WORK REQUEST
Output all records precisely as written.

INPUT DATA: Begin

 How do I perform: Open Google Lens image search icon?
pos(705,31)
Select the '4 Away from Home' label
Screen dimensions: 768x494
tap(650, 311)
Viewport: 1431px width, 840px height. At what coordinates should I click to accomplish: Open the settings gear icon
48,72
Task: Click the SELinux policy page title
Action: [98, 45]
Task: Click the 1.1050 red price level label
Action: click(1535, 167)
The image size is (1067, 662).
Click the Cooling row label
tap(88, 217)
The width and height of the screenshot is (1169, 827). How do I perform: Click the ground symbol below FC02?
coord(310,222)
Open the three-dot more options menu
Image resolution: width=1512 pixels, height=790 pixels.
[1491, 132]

INPUT DATA: End

YOUR RESPONSE
 How do I perform: Open Google Lens image search icon?
pos(705,31)
Select the '4 Away from Home' label
Screen dimensions: 768x494
tap(650, 311)
Viewport: 1431px width, 840px height. At what coordinates should I click to accomplish: Open the settings gear icon
48,72
Task: Click the SELinux policy page title
Action: [98, 45]
Task: Click the 1.1050 red price level label
Action: click(1535, 167)
The image size is (1067, 662).
Click the Cooling row label
tap(88, 217)
The width and height of the screenshot is (1169, 827). How do I perform: Click the ground symbol below FC02?
coord(310,222)
Open the three-dot more options menu
Image resolution: width=1512 pixels, height=790 pixels.
[1491, 132]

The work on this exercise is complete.